And i never thought ( mhk )

by Lily   Nov 6, 2008


And i never thought id hear myself saying it,
not to him.
and i never thought id be here,
not with him.
and i never thought id want to say it,
and now all i can do is hold myself back.
it seemed to only take that one.
( One, how many times before Ive only ever said one )
is it supposed to be like this?
because never before did i think it would be.
i find myself thinking of how things were planned,
& now have they've gone is such a different direction
a little girl with a candle,
a little girl with a smile,
twirling and twirling around in her dress,
and now she cant stop.
it wasn't supposed to be like this.
was it ?
or has fate once again gone and surprised me?
but what do i do now?
maybe i should just stop thinking
and maybe i should just enjoy the moment
( enjoy the ride )
but then theres that time where i find myself alone
and all i can do is think.
My room seems to get much bigger when theres only me there.
and there i am once again with the same question,
why is it so much colder when you wake up alone?

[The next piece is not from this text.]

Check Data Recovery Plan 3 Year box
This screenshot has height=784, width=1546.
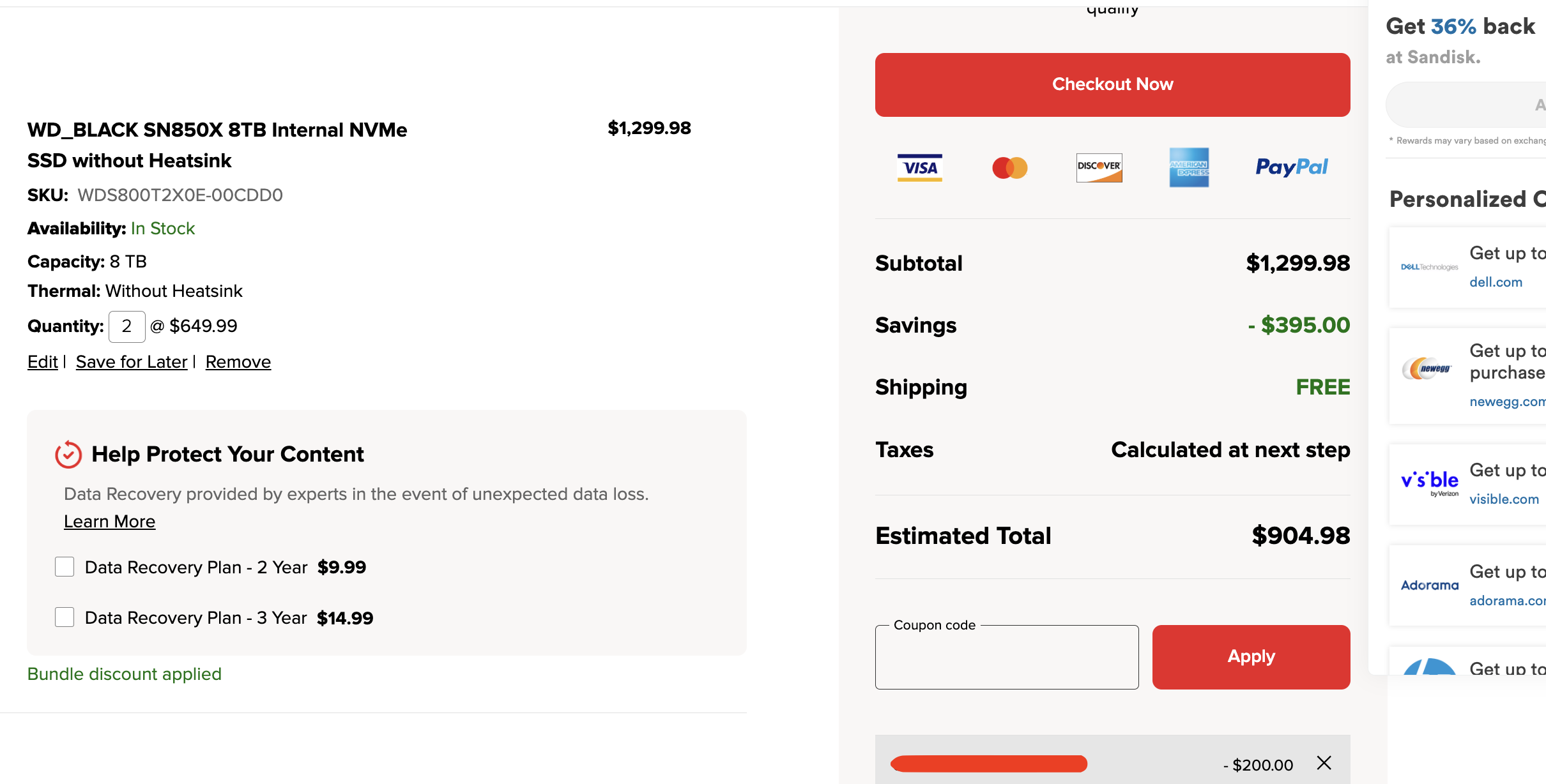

I don't want to hold back anymore.
How can i be the loudest person i know
yet when it comes to something like this I'm quiet and never say a word.
and i never thought id be sat here writing,
with no rhymes no structure.
and i never thought Head mess with my head this much
and i never thought id like it so much.
so what do i now?
can someone please tell me.
because I'm my perfect world,
he'd be here for ever
i wouldn't find myself missing his kisses, missing her eyes, missing his touch missing him.
Do i stop myself from saying what i want to say
and being what i want to be
or should i stay that little girl
twirling and singing.
what does someone do, when there plan goes wrong?
when the person you thought wouldn't be right.....
might just be?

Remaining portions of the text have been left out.